LISA Pathfinder’s main scientific achievements

LISA Pathfinder was used to test two different methods to measure Newton’s gravitational constant G, which is used to determine the force between two objects caused by gravity. The results obtained are consistent with the recommended CODATA (Committee on Data of the International Science Council) value. One of the methods uses electrostatic suspension forces to measure a change in acceleration of a test mass due to a displaced source mass. The second method measures a change in relative acceleration between two test masses due to a slowly varying fuel tank mass.

Data acquired by LISA Pathfinder also allowed scientists to improve our understanding of the collapse of the wave function, the still poorly understood process responsible for driving physical systems from a quantum to a classical regime. (Read more about the contribution of LISA Pathfinder to calculations of wave function collapse models.)

Strange but true

The noise affecting the free falling test masses was so low, we can confidently say LISA Pathfinder scientists and engineers created the quietest place known to humankind.

How RHEA contributed to the LISA Pathfinder mission

RHEA personnel played key roles at the LISA Pathfinder Science and Technology Operations Centre at the European Space Astronomy Centre and were involved in the mission through part of the development and the entire operations phase, as well as the post operations phase.
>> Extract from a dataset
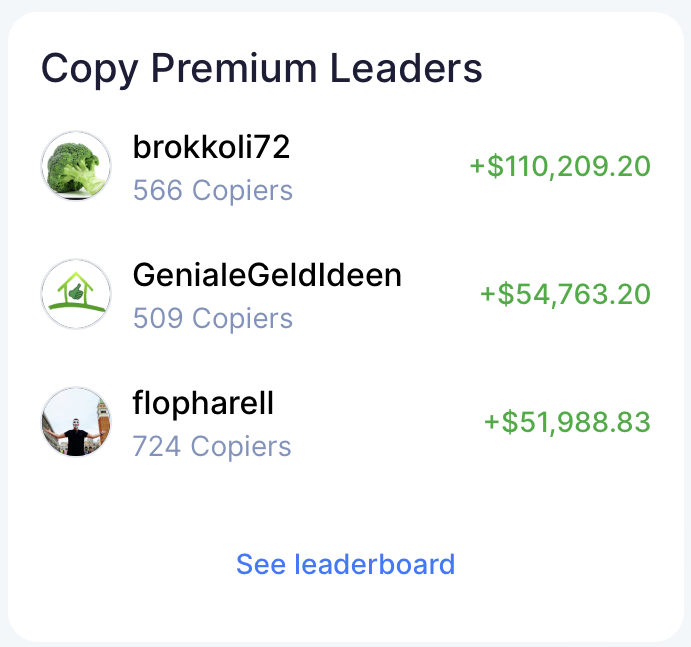Viewport: 691px width, 647px height.
Task: Select the GenialeGeldIdeen username
Action: point(267,275)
Our LISA Pathfinder team included:

  • One of the operations engineers responsible for the development testing and validation of the planning software and the telemetry unwrapping software to be used during the mission. He was also responsible for designing several simulations and test campaigns used to train the team that was later involved in operations.
  • An operations engineer for the operations phase. One of his duties was to guarantee the experiments to be performed on board LISA Pathfinder, as requested by the scientists, were correctly translated onto commands that could be sent to the satellite after testing and validation.
  • The archive scientist for the post-operations phase, who was responsible for overseeing the development of the LISA Pathfinder Legacy Archive and its population with validated LISA Pathfinder data.

In addition, RHEA’s MOIS software was used for mission procedure preparation and management.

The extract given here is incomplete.